In the reply, give back exactly the lines from the one with "The width and" through the last line of the records, without pictures.

Excerpted records:

********************

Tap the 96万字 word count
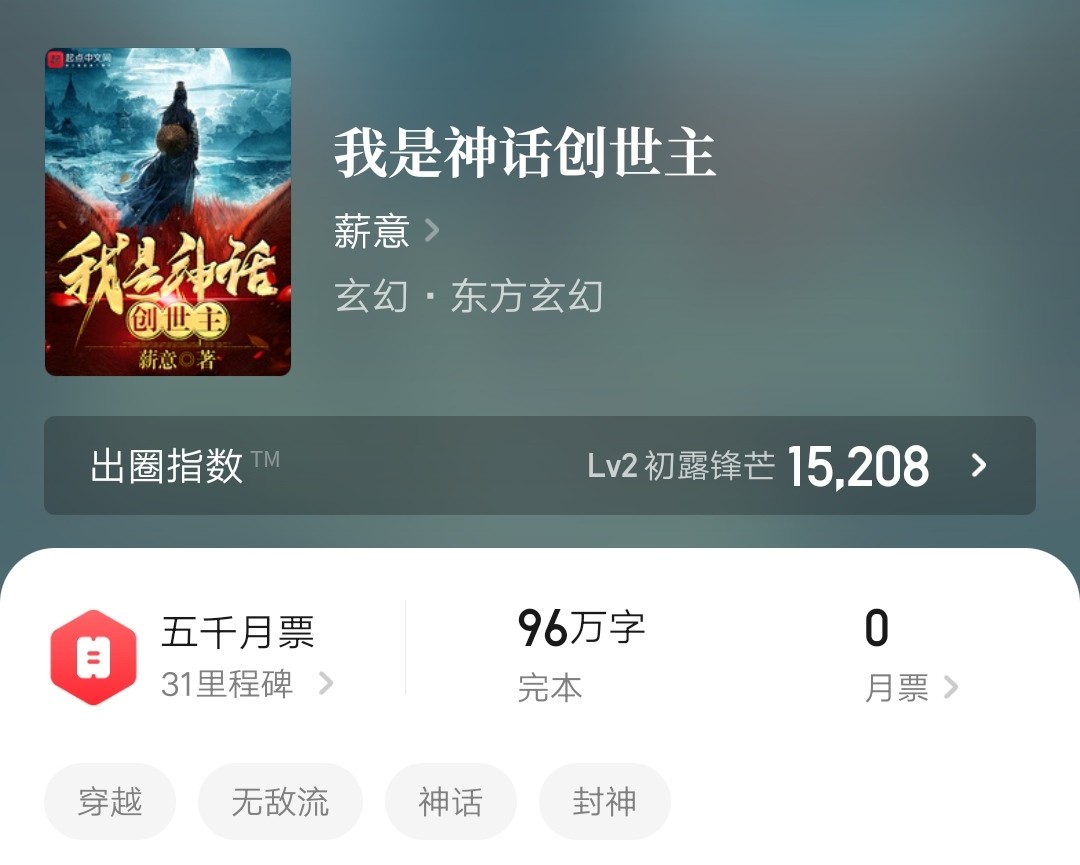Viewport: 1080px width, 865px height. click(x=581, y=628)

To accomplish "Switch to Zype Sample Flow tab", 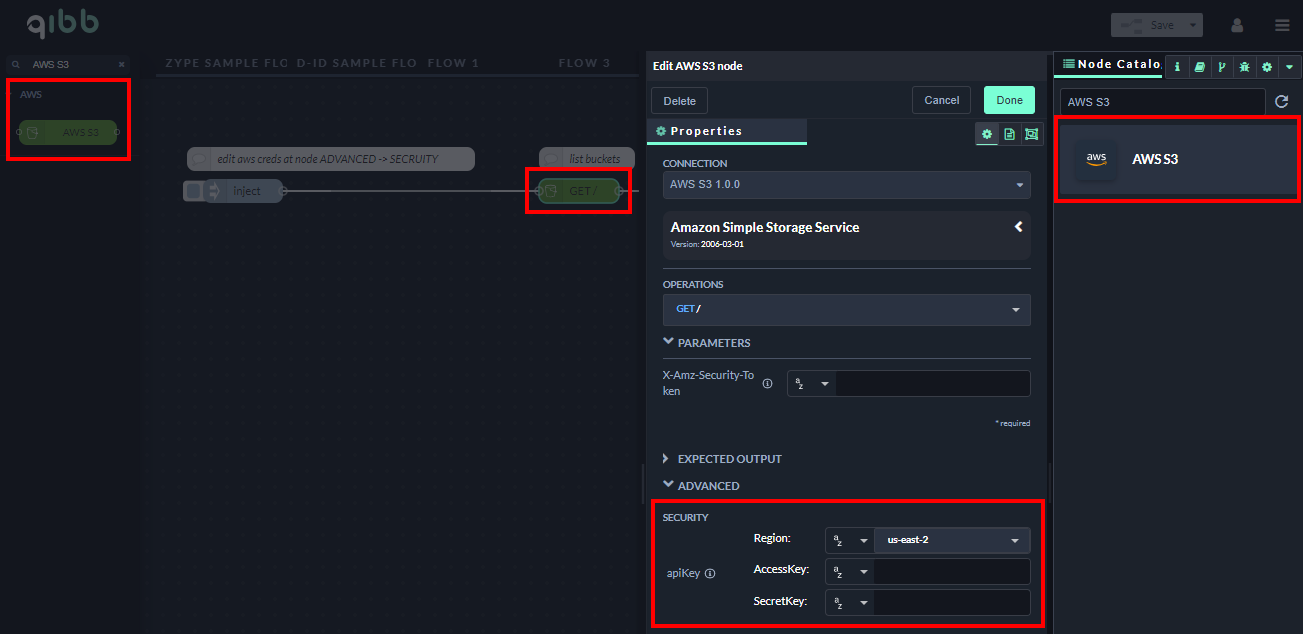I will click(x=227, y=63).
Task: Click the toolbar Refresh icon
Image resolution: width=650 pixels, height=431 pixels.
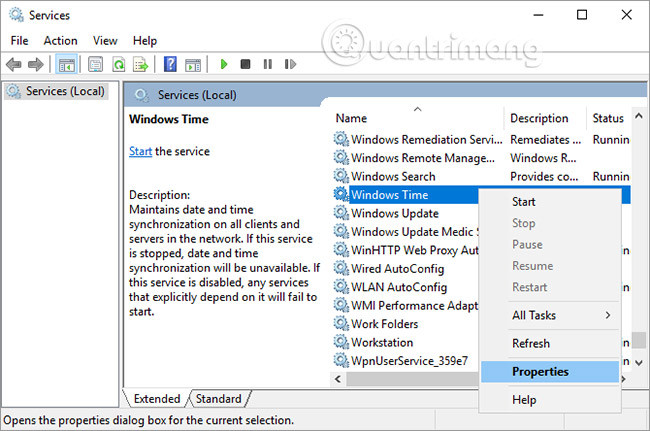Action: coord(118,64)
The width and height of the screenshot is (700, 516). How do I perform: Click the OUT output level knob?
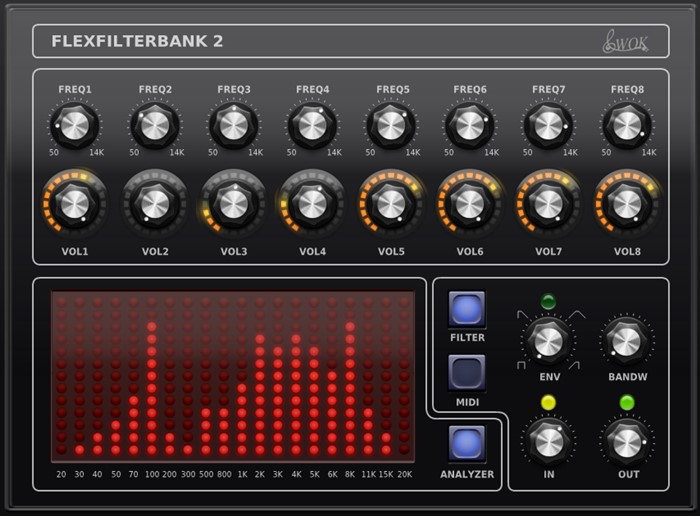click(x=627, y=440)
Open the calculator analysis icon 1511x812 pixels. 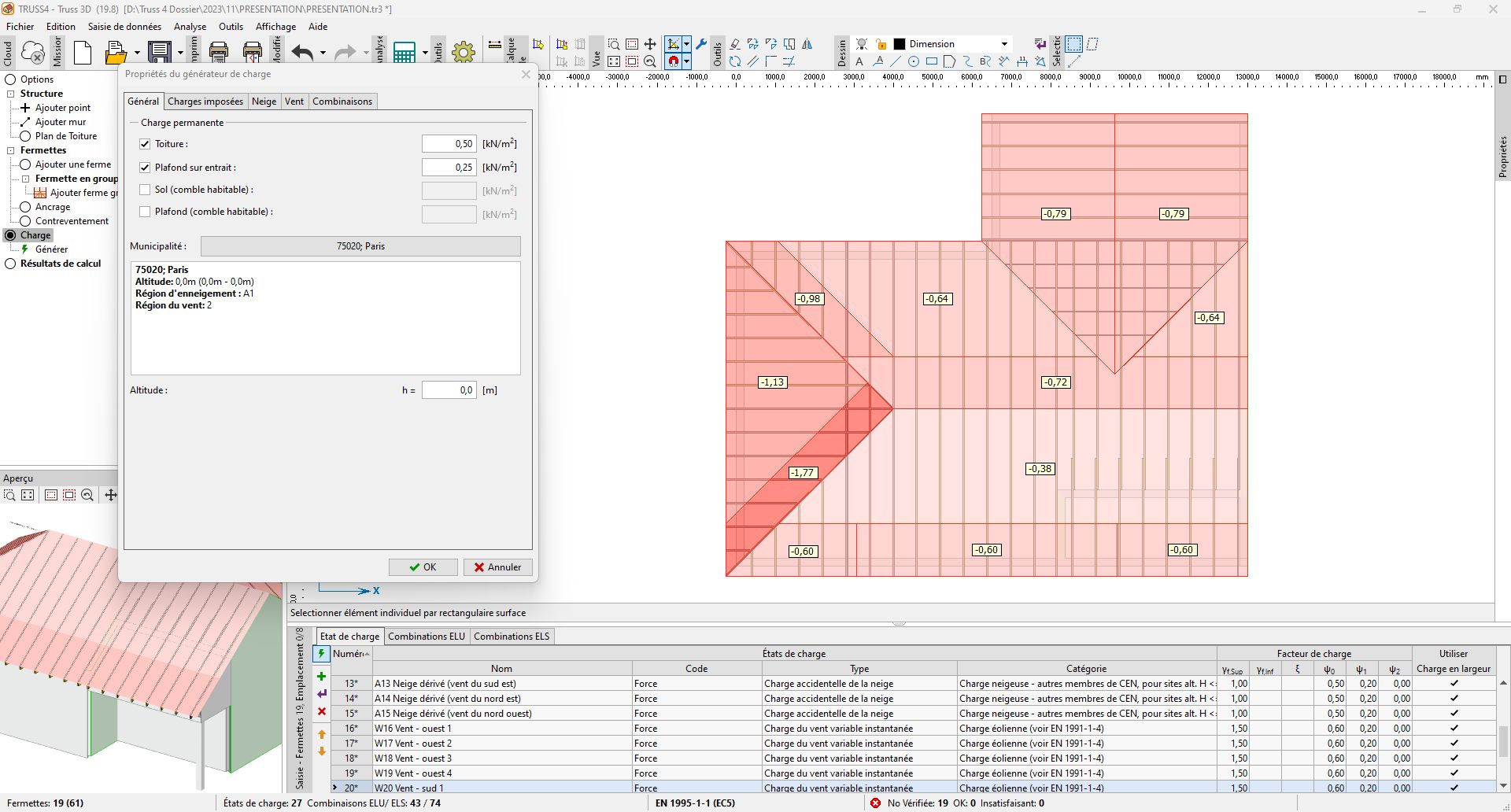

********************

Response below:
The width and height of the screenshot is (700, 516). How do I perform: Click the OUT output level knob?
click(x=627, y=440)
Open the calculator analysis icon 1511x812 pixels. 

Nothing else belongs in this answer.